● Task description:
Verbatim repeat, images excluded. Give each entry again as written.

(Pixel coordinate grounding data)
•••••
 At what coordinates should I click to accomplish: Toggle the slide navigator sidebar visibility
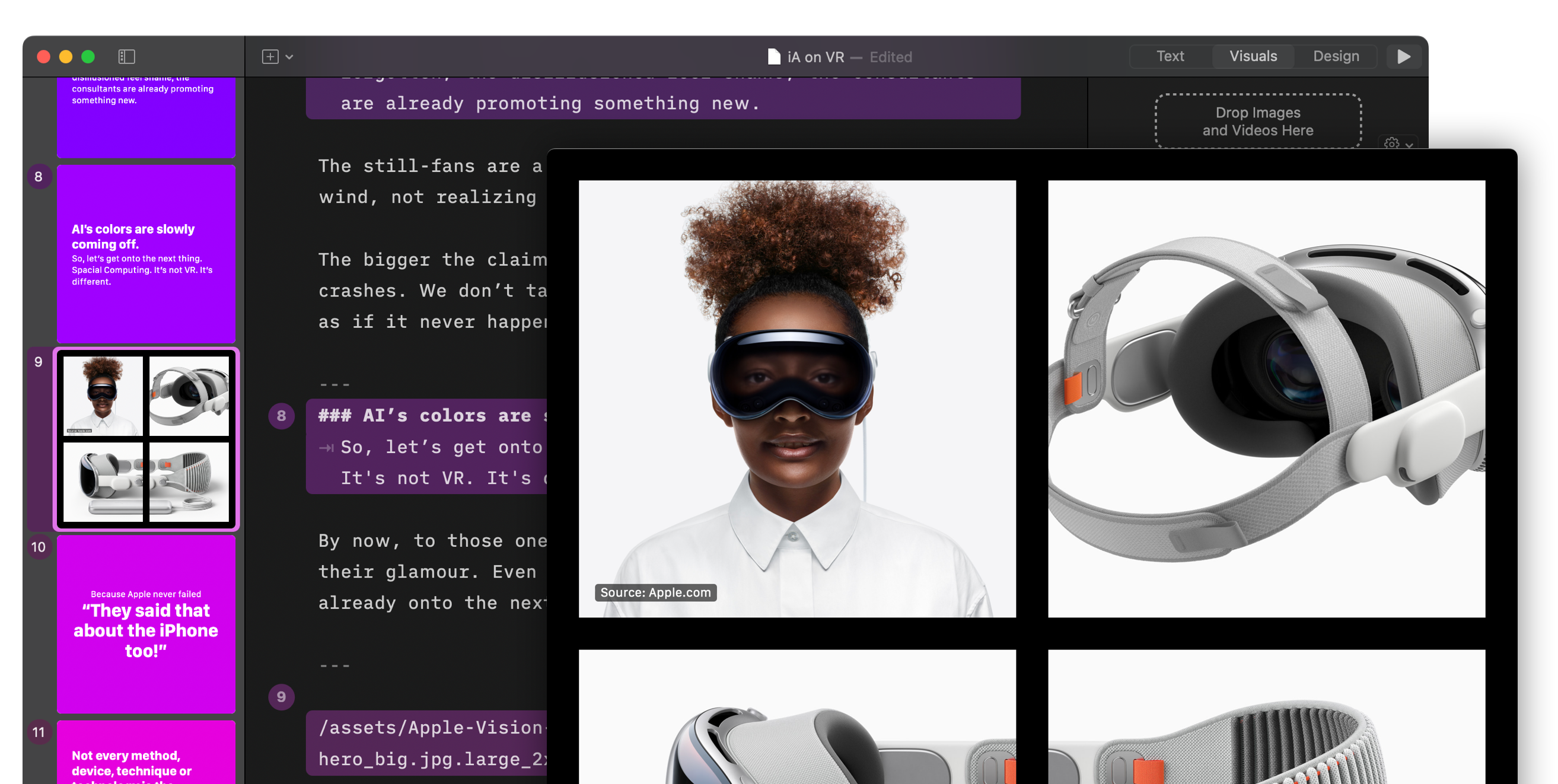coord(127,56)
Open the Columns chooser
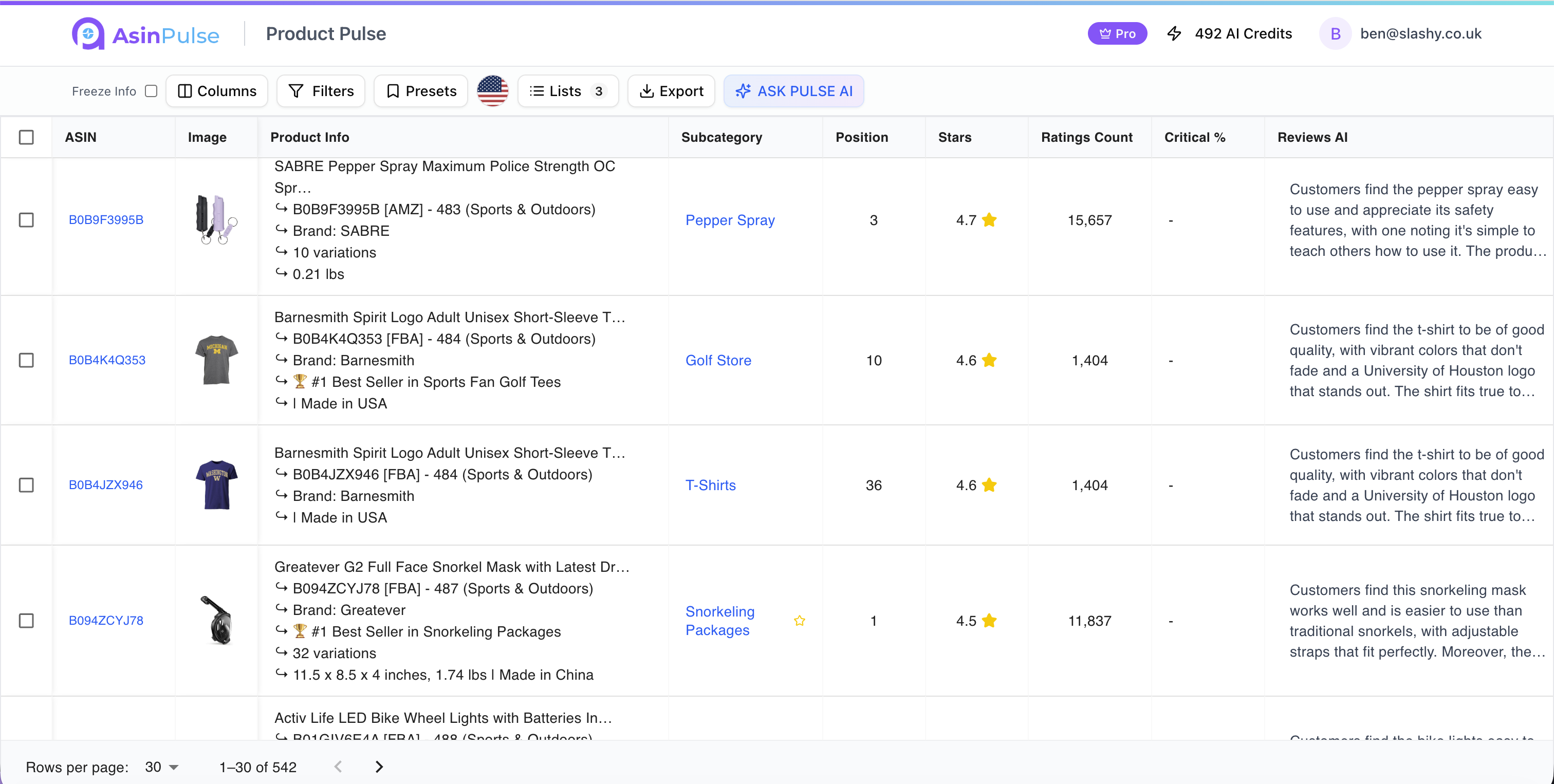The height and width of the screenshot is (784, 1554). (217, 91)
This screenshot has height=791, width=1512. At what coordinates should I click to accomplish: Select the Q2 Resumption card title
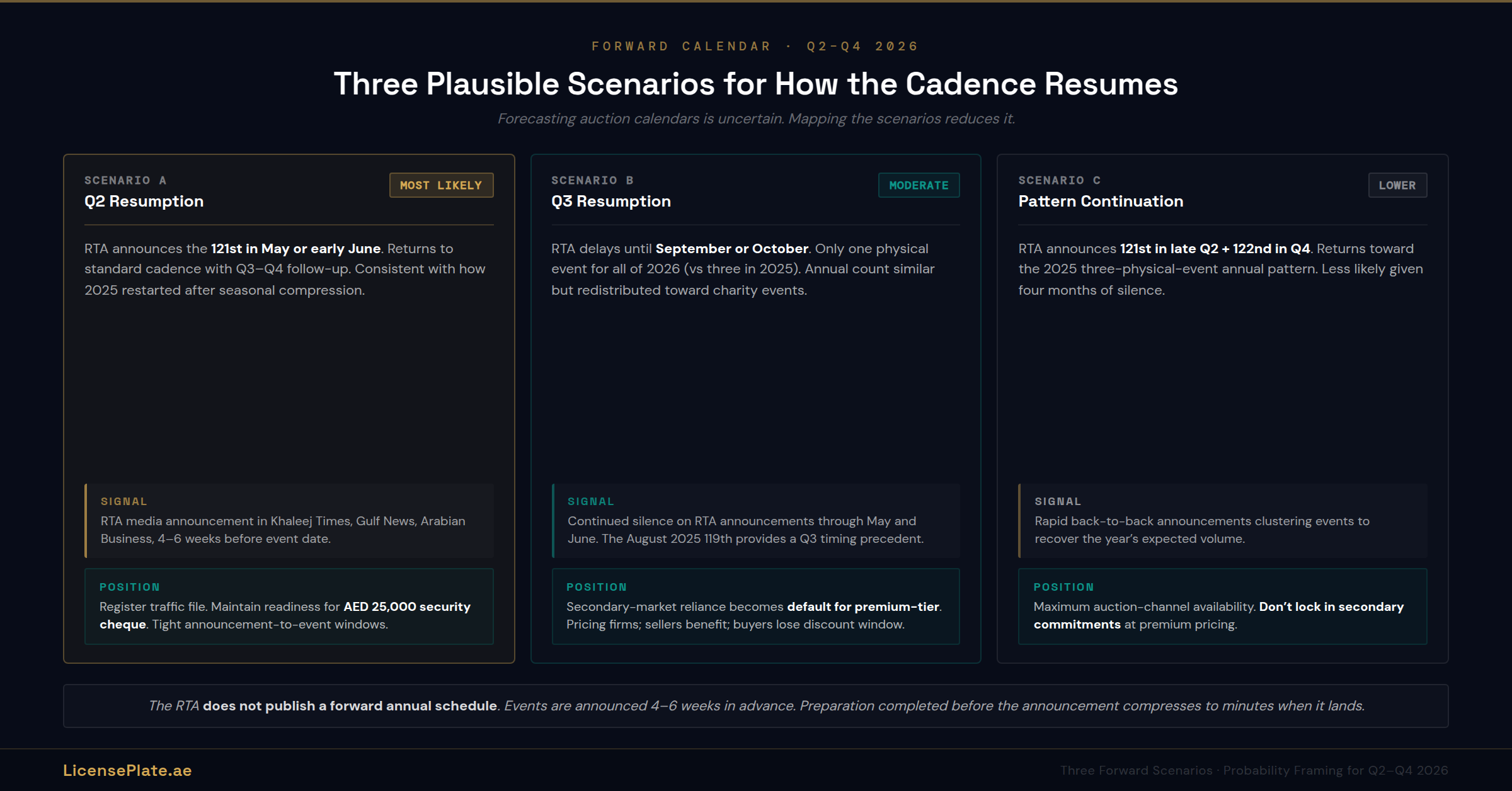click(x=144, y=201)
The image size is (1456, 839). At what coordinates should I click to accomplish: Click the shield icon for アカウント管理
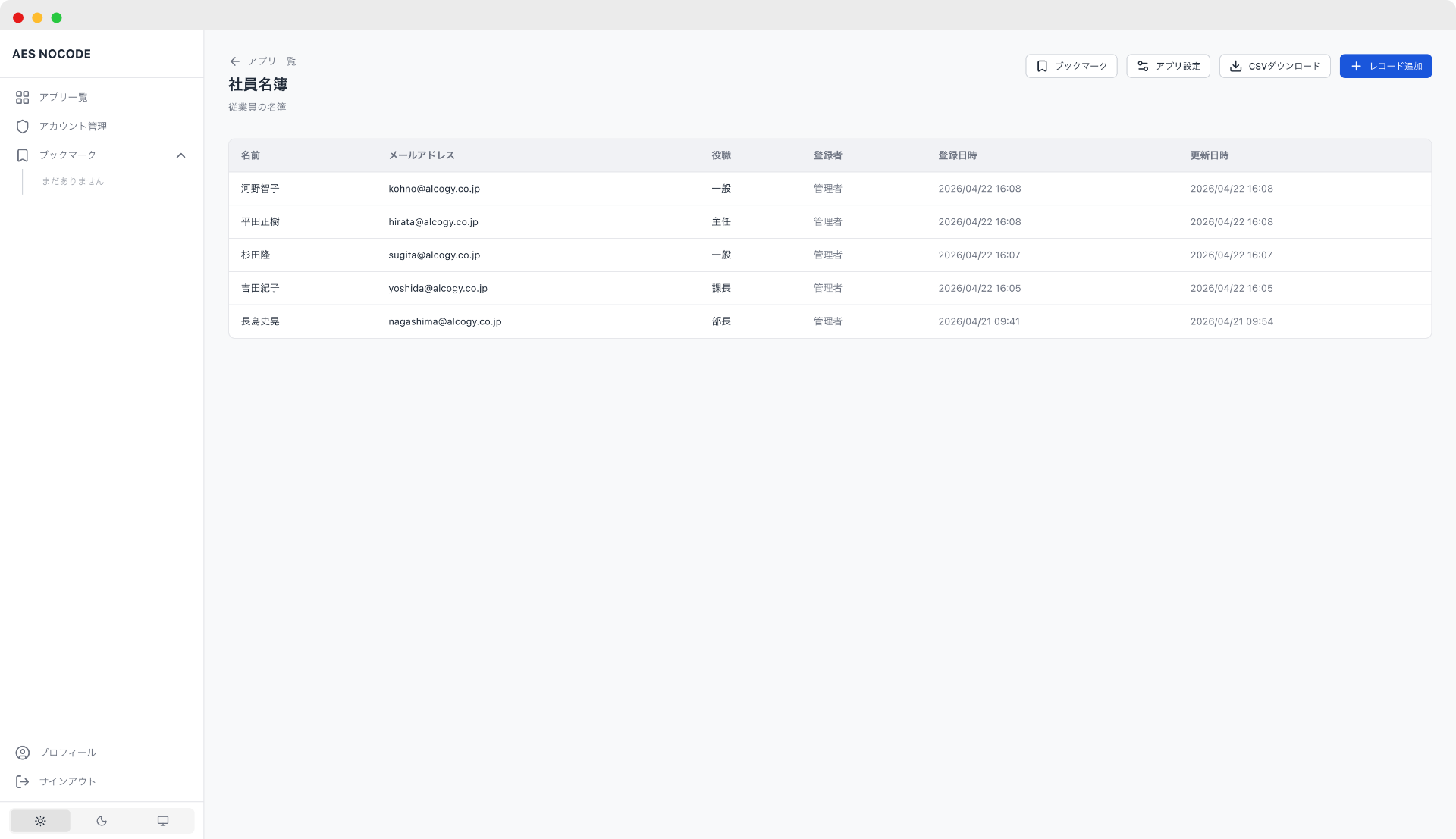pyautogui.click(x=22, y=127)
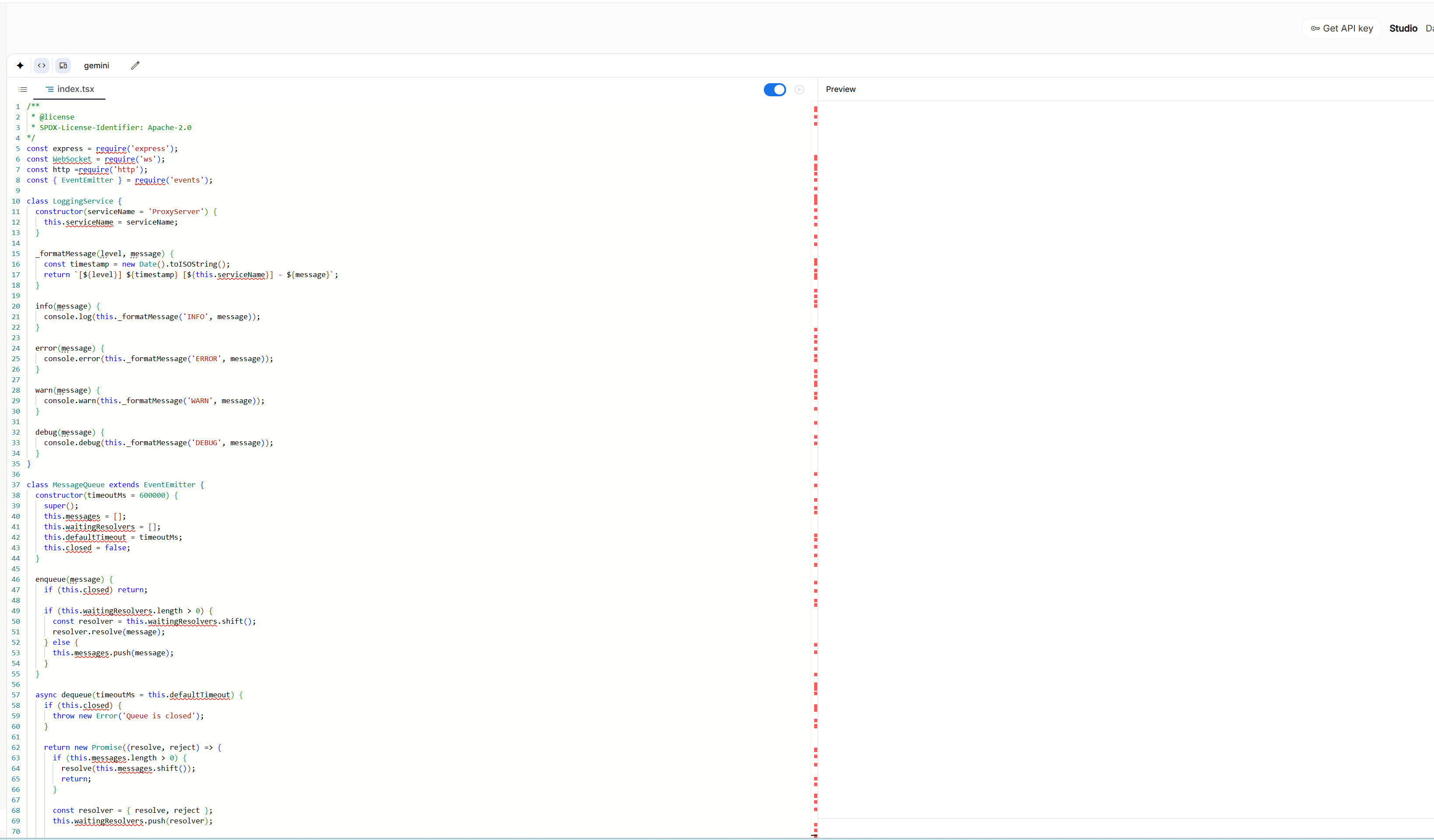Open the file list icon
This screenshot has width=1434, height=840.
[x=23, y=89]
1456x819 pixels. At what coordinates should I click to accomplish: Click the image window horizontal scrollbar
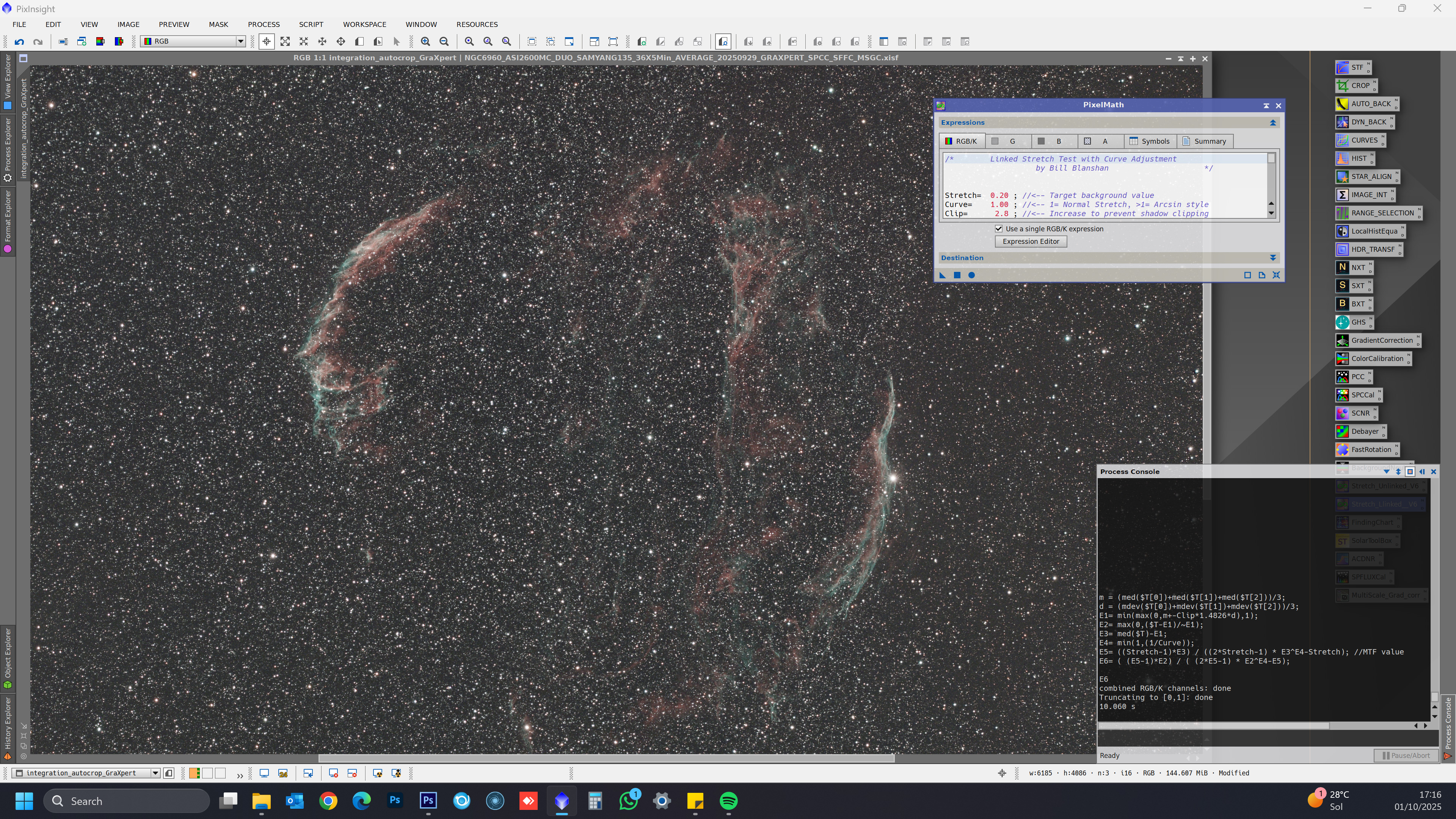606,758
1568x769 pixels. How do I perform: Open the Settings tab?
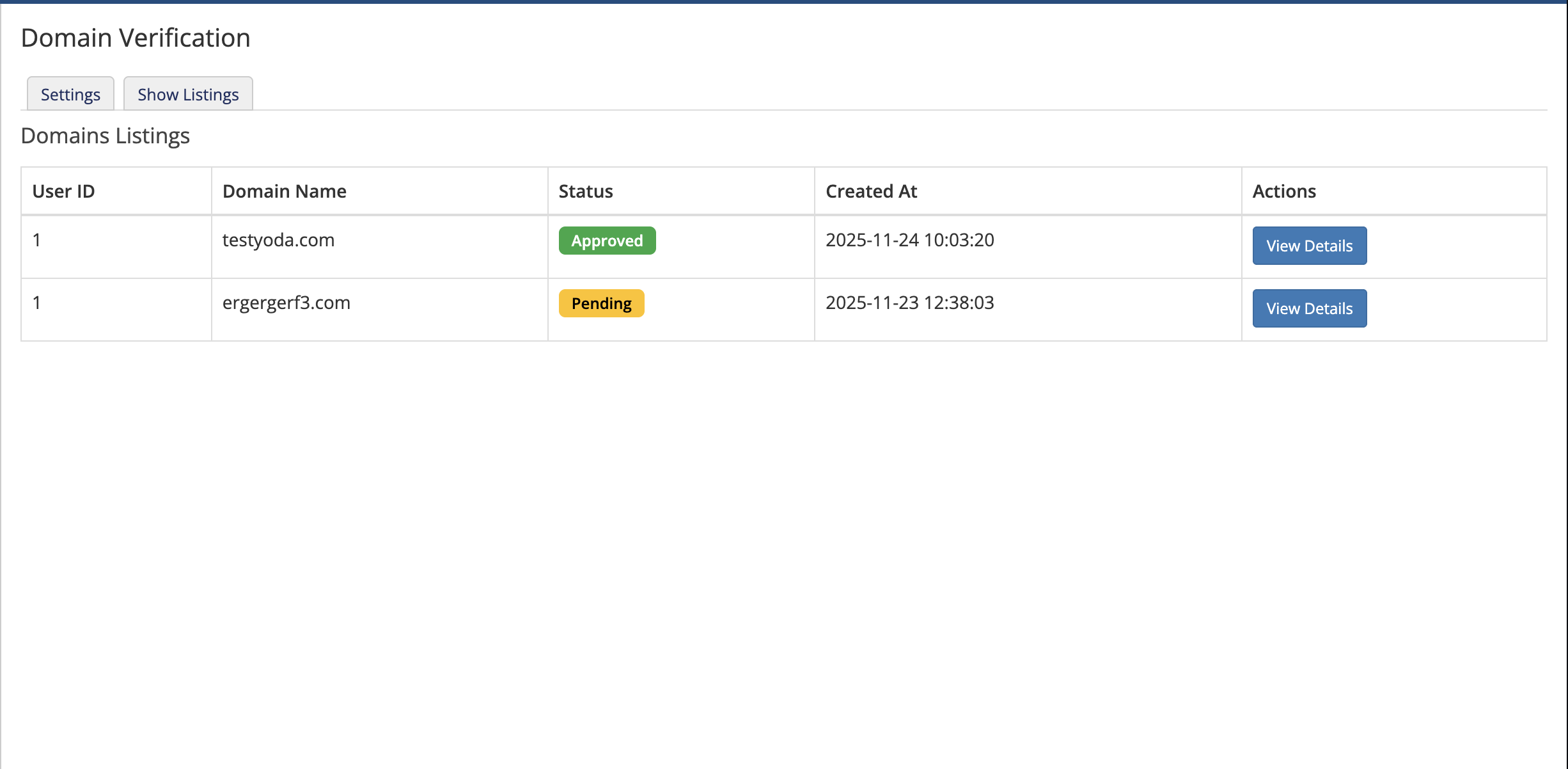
•••••
● Answer to the problem:
 At what coordinates should I click to accomplish: Toggle the slide navigator sidebar visibility
coord(127,56)
Open the Columns chooser
The height and width of the screenshot is (784, 1554). (217, 91)
This screenshot has height=791, width=1512. At what coordinates should I click to accomplish: Select the Q2 Resumption card title
click(x=144, y=201)
The image size is (1456, 839). At what coordinates should I click to accomplish: Click the shield icon for アカウント管理
pyautogui.click(x=22, y=127)
Open the file list icon
This screenshot has width=1434, height=840.
[x=23, y=89]
1456x819 pixels. At what coordinates should I click to accomplish: Click the image window horizontal scrollbar
606,758
1568x769 pixels. How do I perform: Open the Settings tab?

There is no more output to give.